§ **Assignment**
From the first line to the last, return the data exactly as written.

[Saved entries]
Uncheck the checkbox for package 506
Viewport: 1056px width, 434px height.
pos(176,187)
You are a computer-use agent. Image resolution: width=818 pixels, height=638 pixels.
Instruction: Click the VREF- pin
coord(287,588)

§ **Solution**
Uncheck the checkbox for package 506
Viewport: 1056px width, 434px height.
pos(176,187)
You are a computer-use agent. Image resolution: width=818 pixels, height=638 pixels.
Instruction: Click the VREF- pin
coord(287,588)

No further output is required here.